The House has passed a bill to make it easier for the VA to fire, suspend or demote employees for poor performance or bad conduct, and the Senate continues to work on its version of the measure. Shulkin said Trump's decision to create the office before Congress sends him a bill speaks to his commitment to accountability at the VA.
"He's asking through his executive order for VA to do everything that it can internally," Shulkin said at a White House briefing on Wednesday. "But we know that that's not going to be enough to get done what I want to get done, which is to be able to, once we identify people that need to leave the organization, to get them out quickly. So I do need legislative help as well."
Veterans' organizations agree that legislation is needed, and are pressing the Senate to act.
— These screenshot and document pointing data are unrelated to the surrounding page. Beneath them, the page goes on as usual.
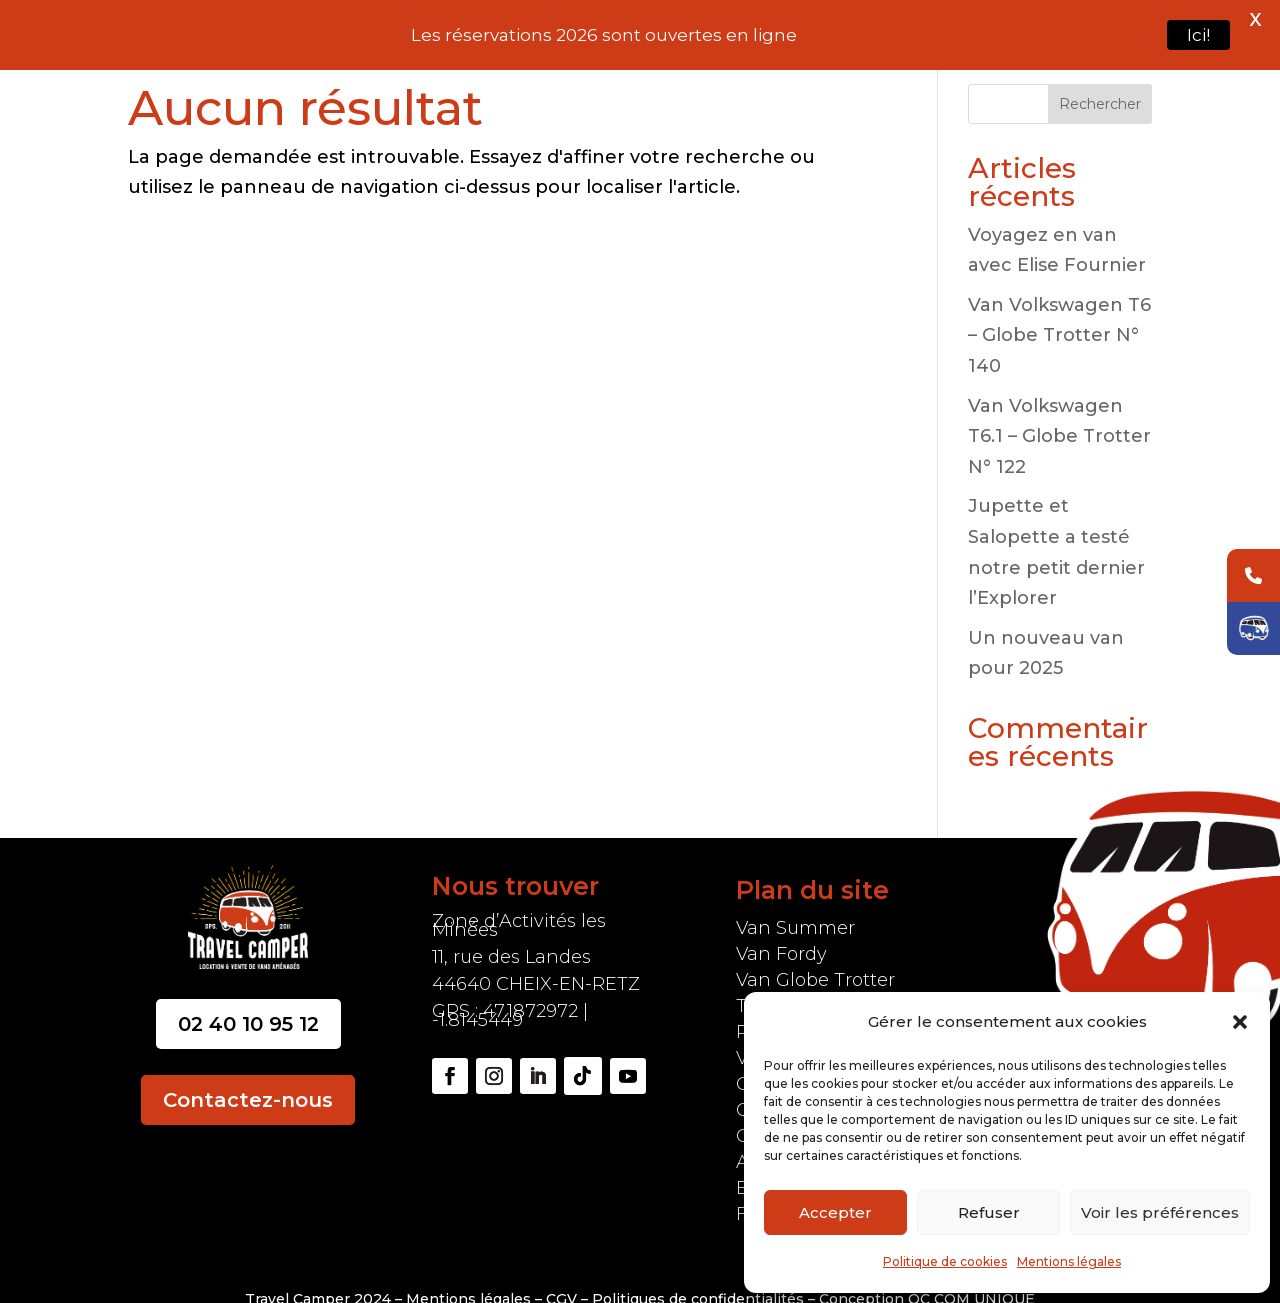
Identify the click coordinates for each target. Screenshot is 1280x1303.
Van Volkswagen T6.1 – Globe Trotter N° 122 (1059, 410)
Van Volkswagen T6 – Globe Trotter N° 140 (1059, 309)
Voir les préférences (1160, 1212)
"Secretary Shulkin's hands will be tied until Congress passes strong accountability legislation," said Mark Lucas, executive director of Concerned Veterans for America. Lucas said the office was a "positive first step" but not enough to fix the culture at the VA.
The new office will also investigate reports of retaliation against VA employees who expose illegal or unethical conduct, Shulkin said. "We will take actions" if it is determined that an employee whistleblower has been subject to retaliation for coming forward, he said.
Existing VA employees will staff the office, despite department-wide staff shortages and a decision to leave thousands of positions unfilled. Shulkin said he didn't have dollar figures for how much the office would cost, but said it will require a "substantial commitment."